• _To do_
The lines from the one with "Open the zoom 100% dropdown" through the last line of the material below, copied exactly and free of pictures, make up the whole answer.

--- Data to use Enclosed Below ---

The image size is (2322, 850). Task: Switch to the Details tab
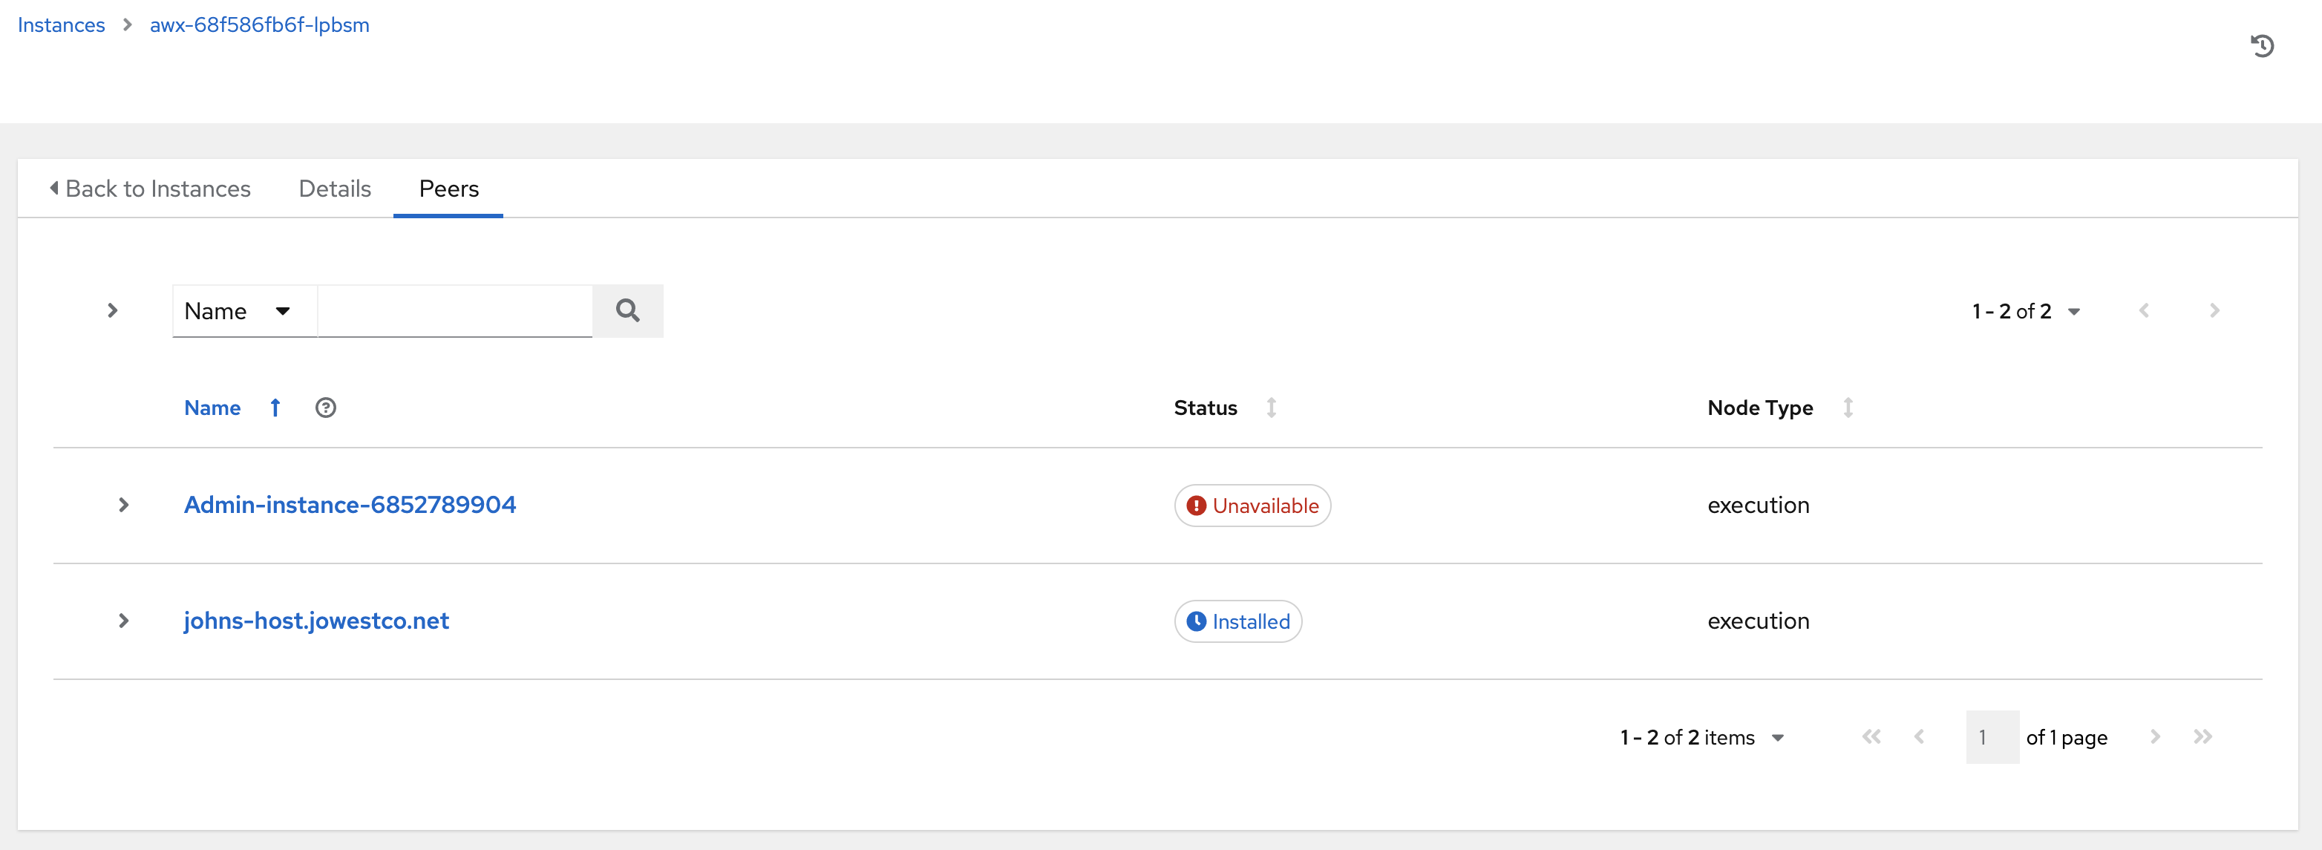(334, 189)
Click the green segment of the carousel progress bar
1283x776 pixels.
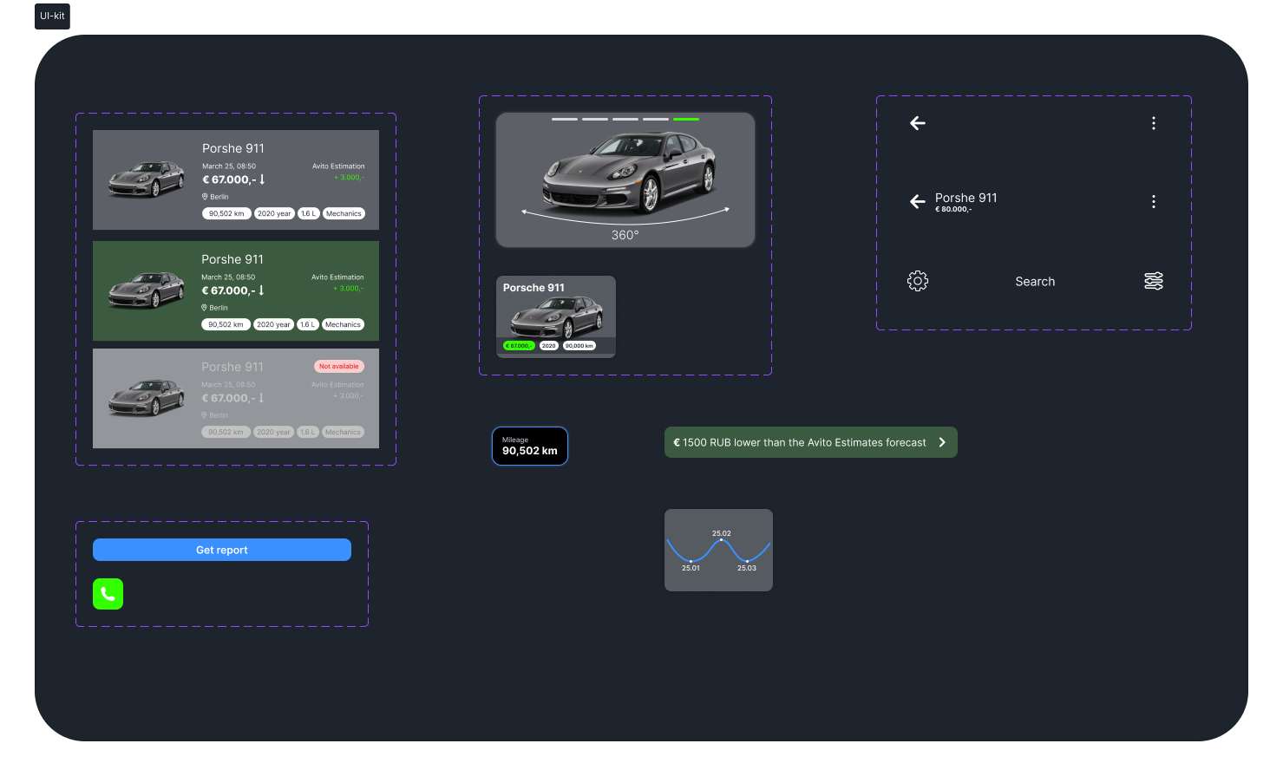click(x=686, y=119)
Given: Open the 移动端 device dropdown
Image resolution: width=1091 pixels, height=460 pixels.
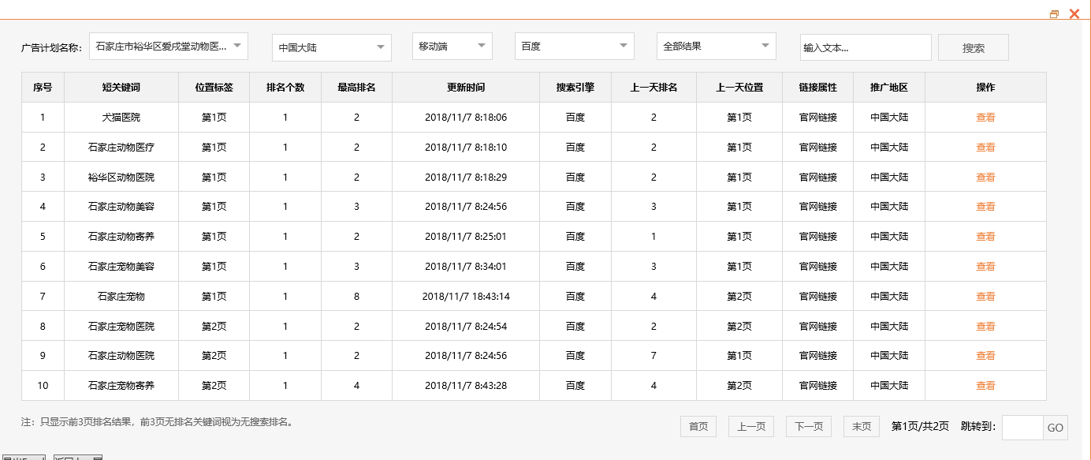Looking at the screenshot, I should 452,46.
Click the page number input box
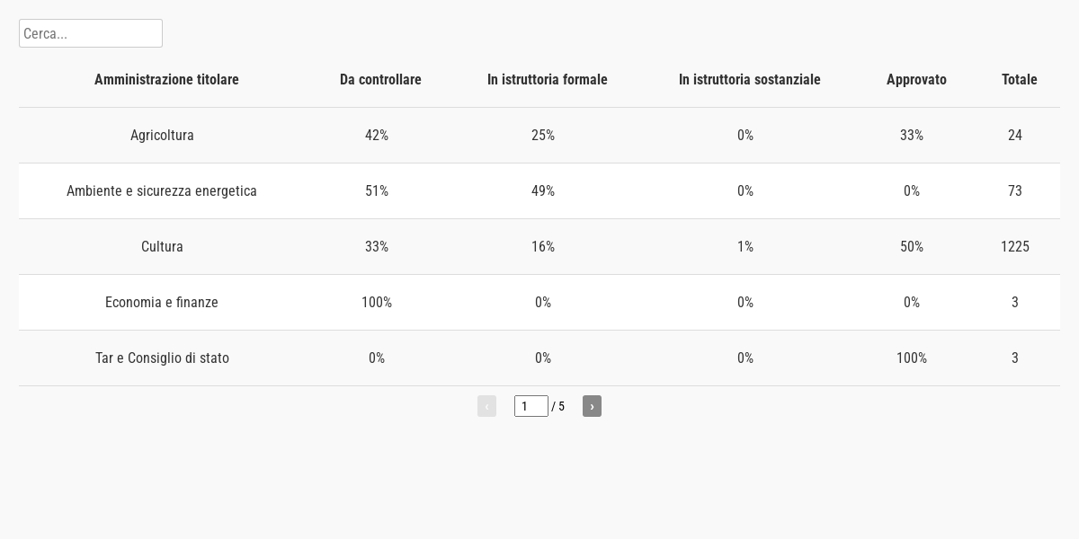Screen dimensions: 1079x539 [x=531, y=406]
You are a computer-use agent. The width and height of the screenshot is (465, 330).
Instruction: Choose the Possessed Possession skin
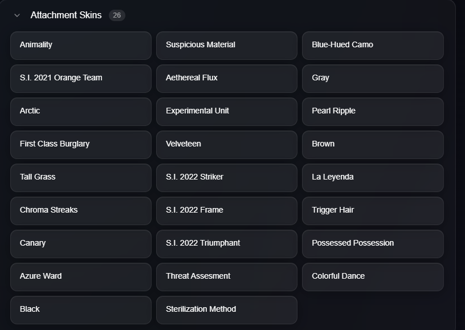pos(372,243)
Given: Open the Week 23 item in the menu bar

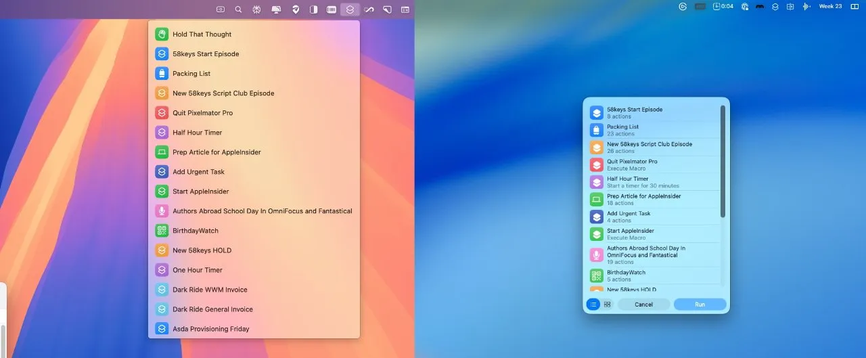Looking at the screenshot, I should coord(830,7).
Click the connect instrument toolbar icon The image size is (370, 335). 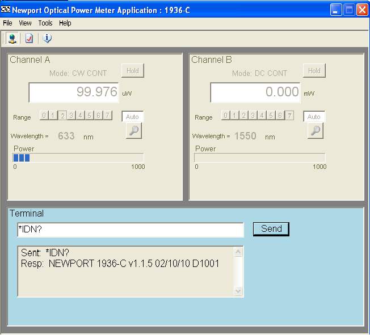point(12,39)
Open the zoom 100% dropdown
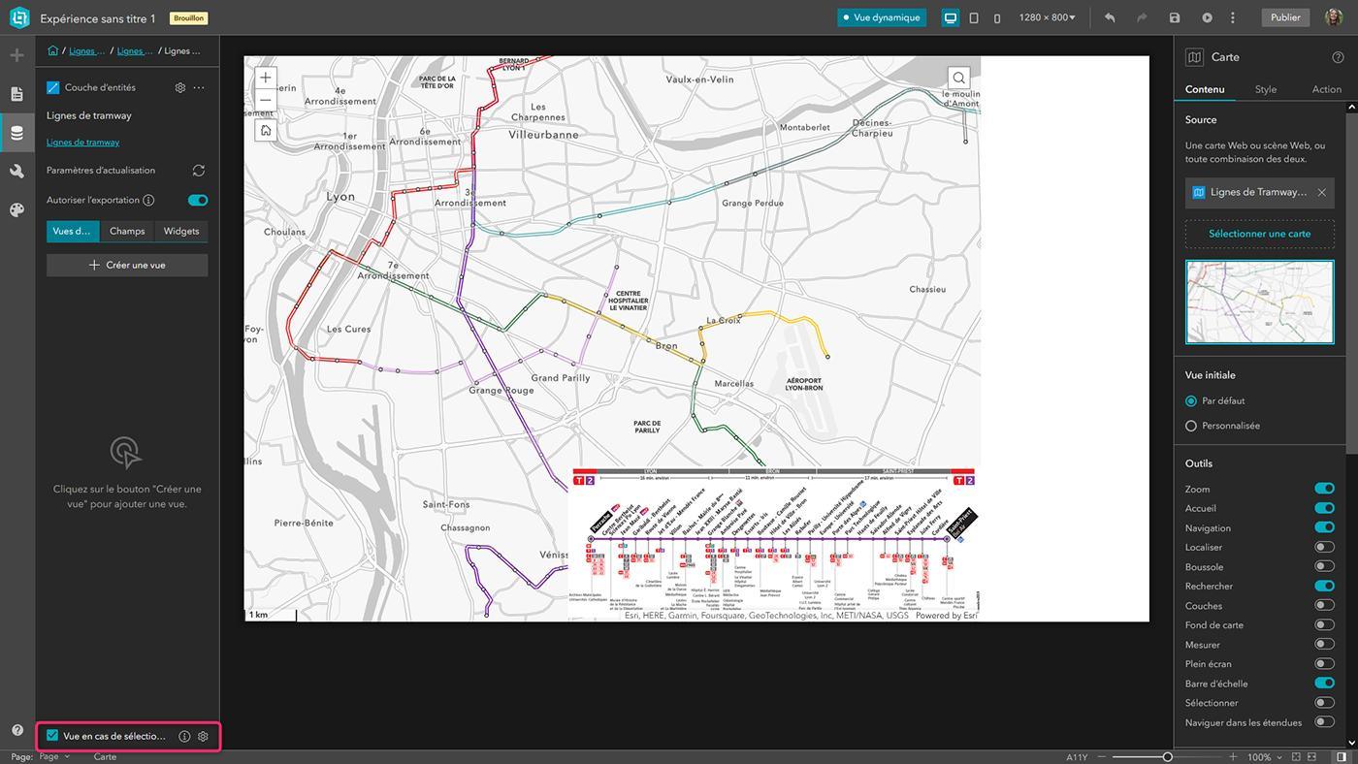1358x764 pixels. click(1264, 756)
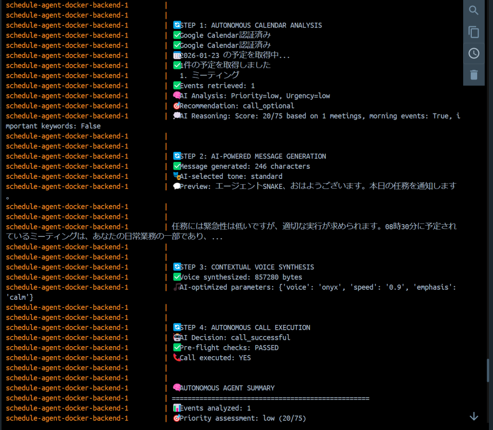Click the AUTONOMOUS AGENT SUMMARY heading text
Image resolution: width=493 pixels, height=430 pixels.
tap(227, 388)
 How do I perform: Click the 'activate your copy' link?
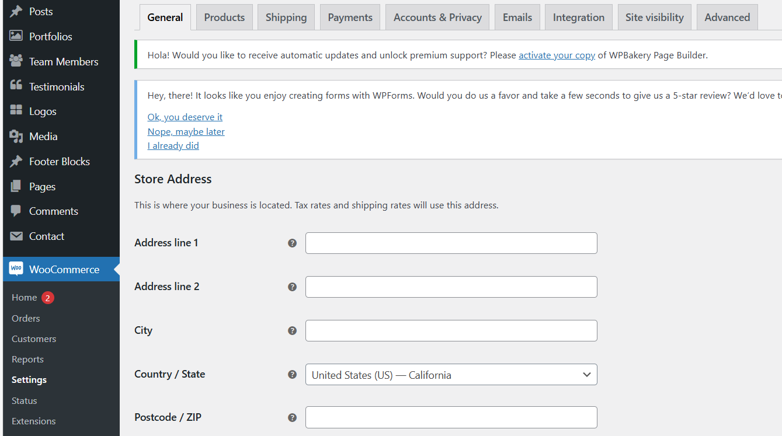pyautogui.click(x=557, y=55)
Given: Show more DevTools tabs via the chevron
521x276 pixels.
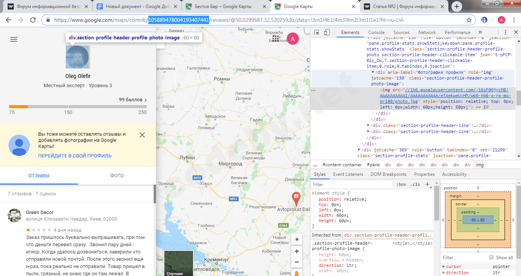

--- End of Enclosed Data to use ---

• _Result for this exercise_
Open the zoom 100% dropdown
1358x764 pixels. click(1264, 756)
Click the AUTONOMOUS AGENT SUMMARY heading text
Image resolution: width=493 pixels, height=430 pixels.
tap(227, 388)
 How do I perform: Click the 'activate your copy' link?
pyautogui.click(x=557, y=55)
Given: Show more DevTools tabs via the chevron
521x276 pixels.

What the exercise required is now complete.